Straight Dope 3/24/2023: What was neoliberalism, is it dead, and was it really so bad?

This is not really true. Automation has served to replace jobs that were previously done by people but has almost always resulted in higher productivity and more employment rather than a net loss of jobs. Offshoring labor-intensive jobs to countries with dramatically lower labor costs definitely caused job losses that, which economically offset by cheap imported goods did impact wide swaths of the rural United States where manufacturing was a major industry. Manufacturers fought back by embracing automation, so it is true that most of those jobs aren’t coming back even if we enact protectionist policies, but it isn’t as if pre-NAFTA and Clinton granting China permanent “Most Favored Nation” trading status (essentially kicking off the globalist economy that caused China to become the dominant player in consumer product manufacturing) that companies were adopting automation just to reduce labor costs. If anything, what drove adoption of automation were labor unions, and Reagan breaking the back of the labor movement and allowing states to individually adopt broad “Right-to-Work” laws really retarded interest in investing in automation just for the sake of reducing labor costs.

As for neoliberalism leading to Trump winning the presidency in 2016, that is as pure of a post hoc ergo propter hoc fallacy as one could dream up. Setting aside that neoliberalism is not some kind of remotely coherent ideology the way “NeoConservatism” was but instead is really just an umbrella term for a bunch of different ideals (and @Cecil_Adams is correct that both the policies of the Clinton and GW Bush administrations fit equally under that shade, and with remarkably little policy distinction between them) about how the United States fits into and leads world both economically and politically, which are at odds with what other would-be or has-been superpowers think that role should be. It really has nothing to do with classical liberal ideals, or social progressivism, or anything else that might fall under the political banner of “liberalism”, and the consequences of economic globalism, while not perhaps entirely predictable, put the essential security and decision-making about critical elements of the domestic economy in foreign (and specifically the leadership of the Communist Party of China) hands.

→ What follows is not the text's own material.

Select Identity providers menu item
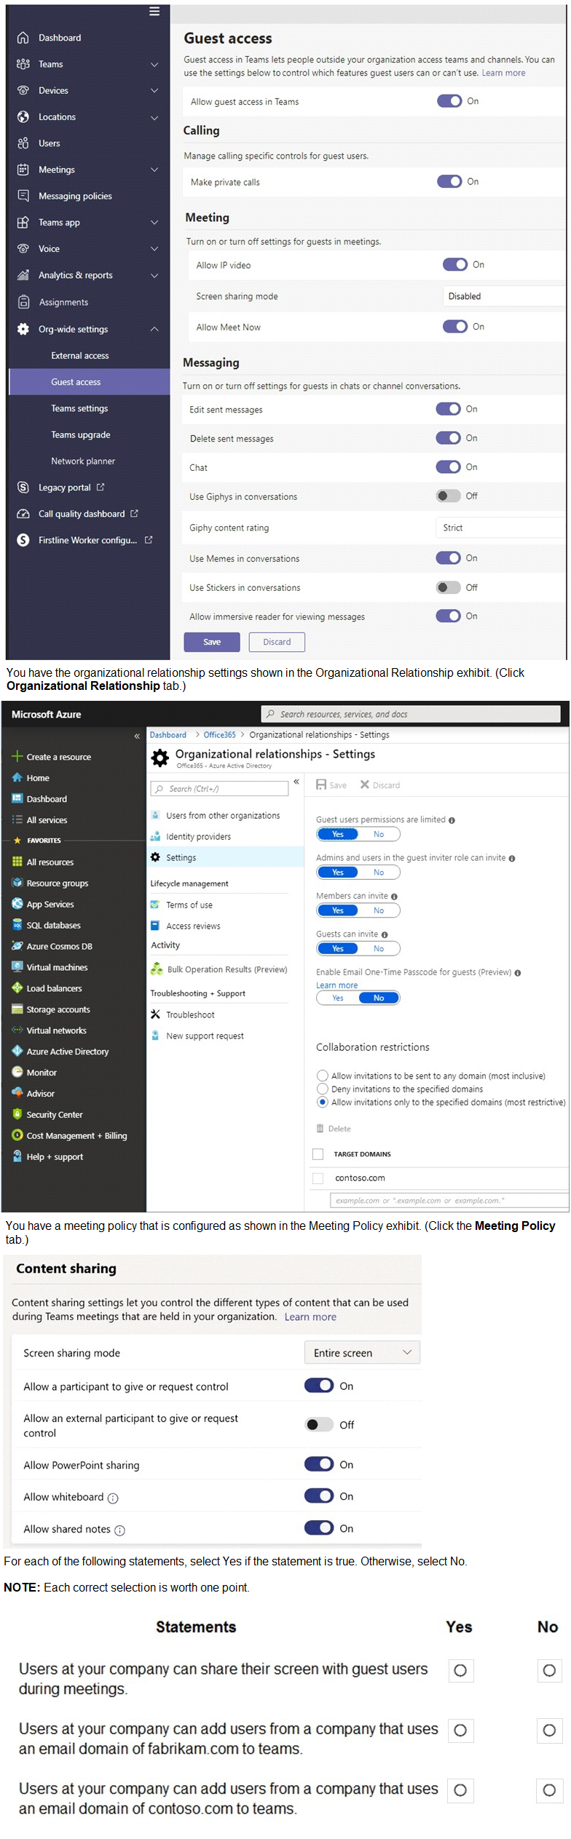The height and width of the screenshot is (1839, 571). click(x=198, y=837)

That we are now in the situation where we cannot manufacture items critical to national security and public health like high performance microprocessors or melt-blown polypropylene masks is an inevitable consequence of that decision. Trumpism, on the other hand, is a populism movement fueled by long-simmering resentment that has just bubbled over because of the economic consequences (not just of globalism but deregulation of the banking industry, specifically with regard to mortgage and loans) but with roots that go back even before Reagan (who was definitely a “Trump Before Trump” in terms of rhetoric and disregard for laws he didn’t like) and straight to Barry Goldwater. The consequences of neoliberal political philosophy upon global trade may certainly have fed the tide of Trumpism but they were not the original cause that engendered it, and we were arguably coming to this point anyway, if not because of the 2007/8 mortgage crisis or loss of manufacturing jobs but because of the student debt crisis and demographic decline. If anything, we can expect more populist candidates (of which Bernie Sanders is most certainly one on the far-leftist side of the political spectrum) that continue to polarize by appealing to peoples’ fears and uncertainties about their place in the national economy.